In the first lines you will also see identical numbers for the cache-sizes of 128 and 256 bytes. The reason for this is that with these values a minimal buffer of 256 is used even when it is set to a smaller value.
If you multiply the number of writes with the size of the buffer you will always get a value that is smaller then the size of the corresponding file. The difference is less then the size of the buffer used in the test and this difference fits in the buffer and is written to the disk in the call of end_bulk_insert().
And you will also see that doubling the size of the cache halves the number of writes.
a hint
when the write-buffer is accessed for the first time it will be created with a size of 128K by default. But this size is not fully used, it uses a little bit less (and uses the buffer for full in all following rounds). I will try to explain this behaviour in an example.In one test my file (=table) had initially a size of 133900 bytes. When I insert data into this table it is appended at the end of this file (no free space in this table). Now a buffer of 128K is allocated and the numbers are as follows:
size of file 133900 = 0x20b0c buffer 131072 = 0x2000 of this buffer the server uses only 128244 bytes (=0x1f4f4).
end of file 0x20b0c size of buffer + 0x1f4f4 total = 0x40000
As you can see we are now on a round number (at least in hex). But why did the erver waste these 2828 bytes?
data is read from the harddisk in blocks and it is written on harddisk in blocks too. Positioning somewhere in such a block and writing some bytes on this place means that this block must be read, the data written on the position in the block and then the block is written back to its original place. When we follow the strategy of the server then with the first usage of the block we have to do the same as described, butt all following cases will begin writing on block boundaries, so the first read-operations is not needed. This trick speeds up the operation a bit (not tested).

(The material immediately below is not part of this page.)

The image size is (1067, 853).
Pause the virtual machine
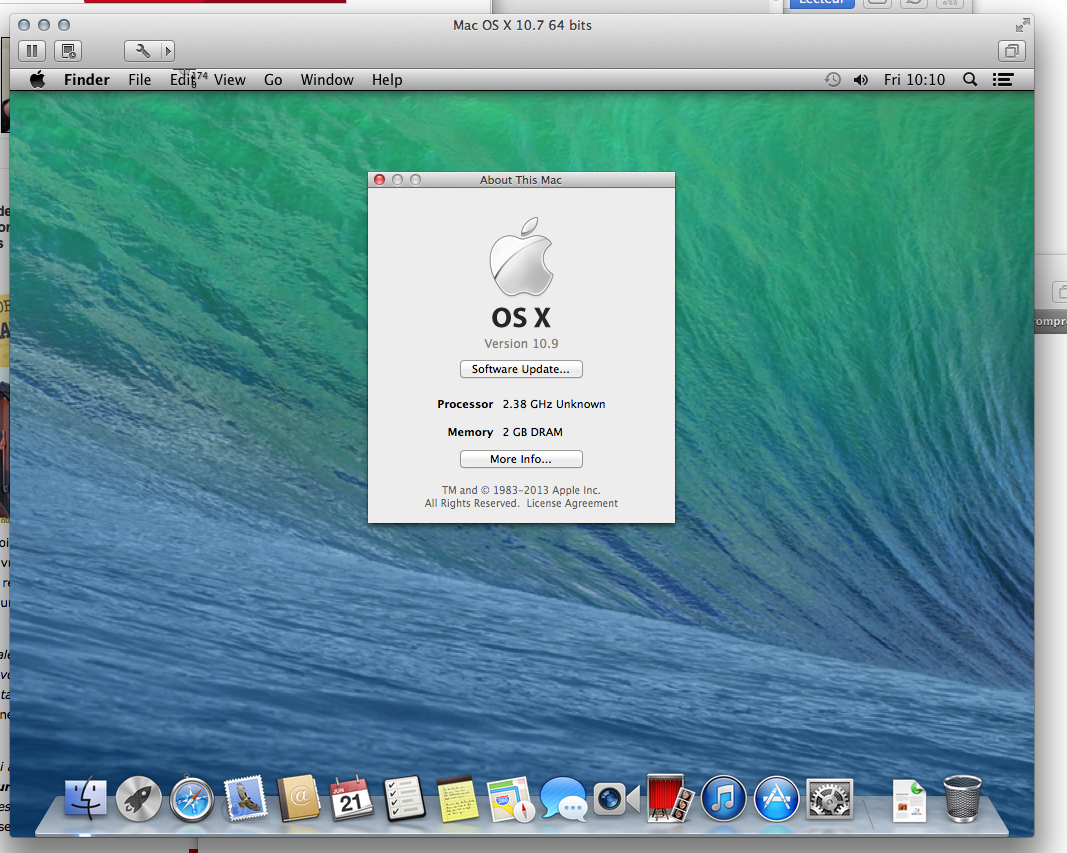[x=31, y=50]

The block-sizes of harddisks are 512 bytes, 1K, 2K or (maybe) 4K currently. So the server subtracts a little bit from the end so that the addition will result in multiple of the block-size (and it assumes a 4K block). Here is the code taken from init_io_cache() (in mf_iocache.c):
if (type == WRITE_CACHE)
info->write_end=
info->buffer+info->buffer_length- (seek_offset & (IO_SIZE-1));
functions
Above I've written about functions of the storage-engine that are called in the execution of the INSERT-stmt. Here is a listing of these functions as they are called by the server:<TestMaxVar> ha_maxtempl::extra
<TestMaxVar> ha_maxtempl::column_bitmaps_signal
<TestMaxVar> ha_maxtempl::extra
<TestMaxVar> ha_maxtempl::extra
<TestMaxVar> ha_maxtempl::store_lock
<TestMaxVar> ha_maxtempl::external_lock
<TestMaxVar> ha_maxtempl::start_bulk_insert
<TestMaxVar> ha_maxtempl::write_row this function is called mulitple times, once for each rowy
<TestMaxVar> ha_maxtempl::end_bulk_insert
<TestMaxVar> ha_maxtempl::enable_indexes
<TestMaxVar> ha_maxtempl::extra
<TestMaxVar> ha_maxtempl::extra
<TestMaxVar> ha_maxtempl::reset
<TestMaxVar> ha_maxtempl::extra
<TestMaxVar> ha_maxtempl::external_lock
<TestMaxVar> ha_maxtempl::extra
<TestMaxVar> ha_maxtempl::reset
For this test I created a table TestMaxVar in the database TestCache. Then I inserted 10 records into this table using the INSERT-statement used above, but restricted to 10 records. You can see which functions are called, how often they are called and in which order they are called. The table TestMaxVar uses the storage engine MAXTEMPL.
In the case of inserting only a single row this looks like that:
insert into TestMaxVar values(
'01000000', '999999', '132.36', '0.00', 'UROSAFE BEINBEUTEL 7732C 1 L', 'SPRING DE LU AM K1 NO TOP5', '25677' );
<TestMaxVar> ha_maxtempl::extra
<TestMaxVar> ha_maxtempl::column_bitmaps_signal
<TestMaxVar> ha_maxtempl::extra
<TestMaxVar> ha_maxtempl::extra
<TestMaxVar> ha_maxtempl::store_lock
<TestMaxVar> ha_maxtempl::external_lock
<TestMaxVar> ha_maxtempl::write_row
<TestMaxVar> ha_maxtempl::extra
<TestMaxVar> ha_maxtempl::external_lock
<TestMaxVar> ha_maxtempl::extra
<TestMaxVar> ha_maxtempl::reset
Ass you can see it's a bit simpler. And the functions start_bulk_insert() and end_bulk_insert() are missing in this case so no caching is done here.